Binding of receptor-recognized forms of α2-macroglobulin to the α2- macroglobulin signaling receptor activates phosphatidylinositol 3-kinase

Abstract

Ligation of the α2-macroglobulin (α2M) signaling receptor by receptor-recognized forms of α2M (α2M*) initiates mitogenesis secondary to increased intracellular Ca2+. We report here that ligation of the α2M signaling receptor also causes a 1.5-2.5-fold increase in wortmannin- sensitive phosphatidylinositol 3-kinase (PI3K) activity as measured by the quantitation of phosphatidylinositol 3,4,5-trisphosphate (PIP3).
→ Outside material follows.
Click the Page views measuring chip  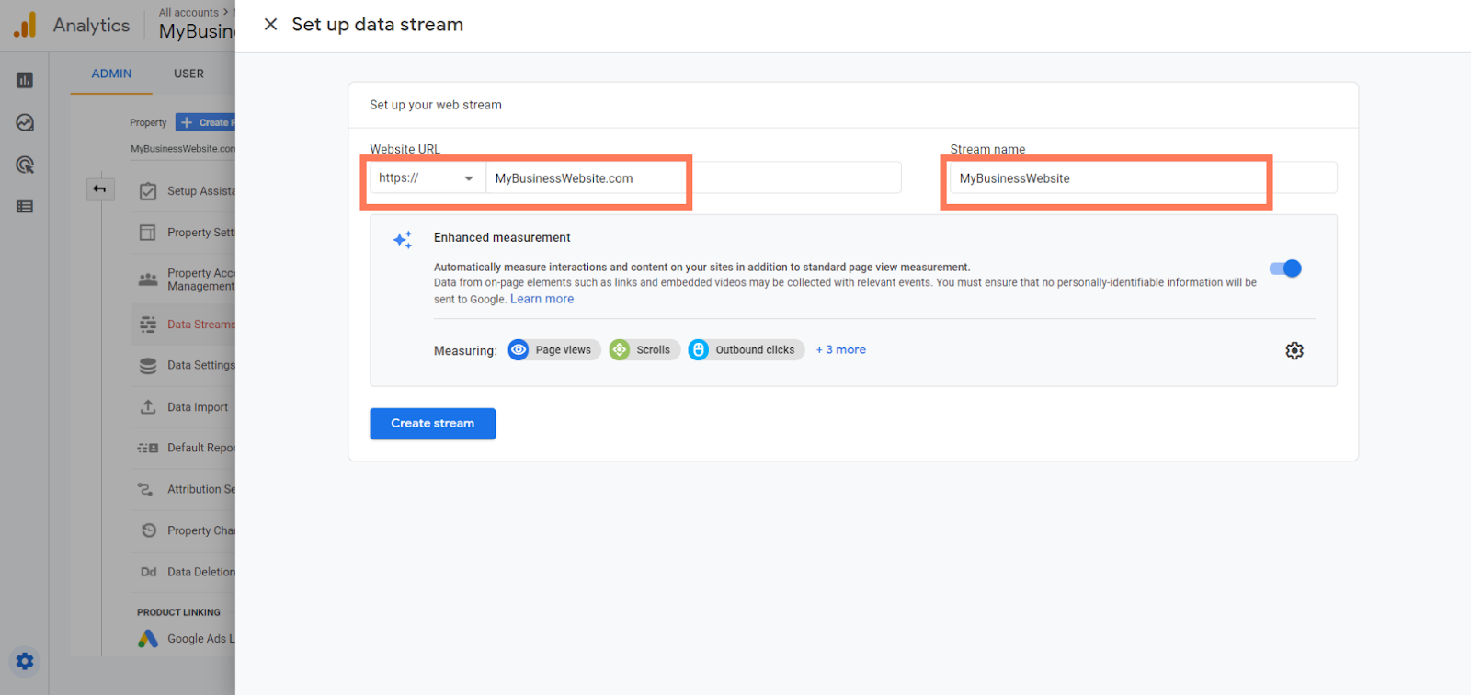coord(554,350)
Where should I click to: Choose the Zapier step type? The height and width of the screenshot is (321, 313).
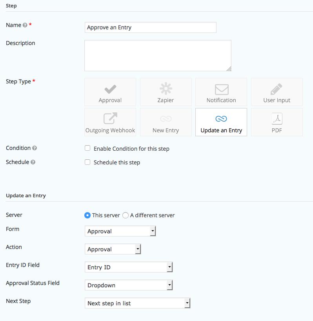[166, 92]
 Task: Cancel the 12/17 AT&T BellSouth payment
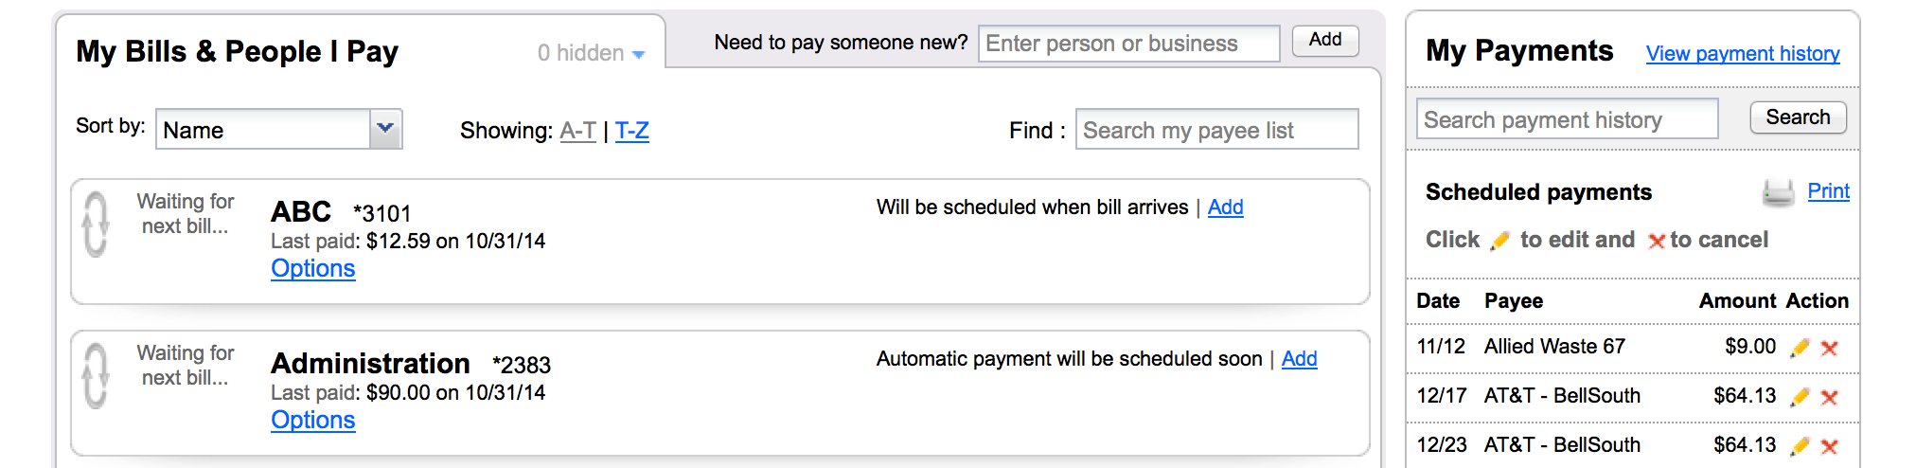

PIP3 formation was α2M* concentration-dependent with a maximal response at ~50 pM ligand concentration. The peak formation of PIP3 occurred at 10 min of incubation. The α2M receptor binding fragment mutant K1370R which binds to the α2M signaling receptor activating the signaling cascade, increased PIPs formation by 2-fold. The mutant K1374A, which binds very poorly to the α2M signaling receptor, did not cause any increase in PIPs formation. α2M* induced DNA synthesis was inhibited by wortmannin. 1,2-Bis(2- aminophenoxy)ethane-N,N,N',N'-tetraacetic acetoxymethylester a chelator of intracellular Ca2+, drastically reduced α2M*-induced increases in PIP3 formation. We conclude that PI3K is involved in α2M*-induced mitogenesis in macrophages and intracellular Ca2+ plays a role in PI3K activation.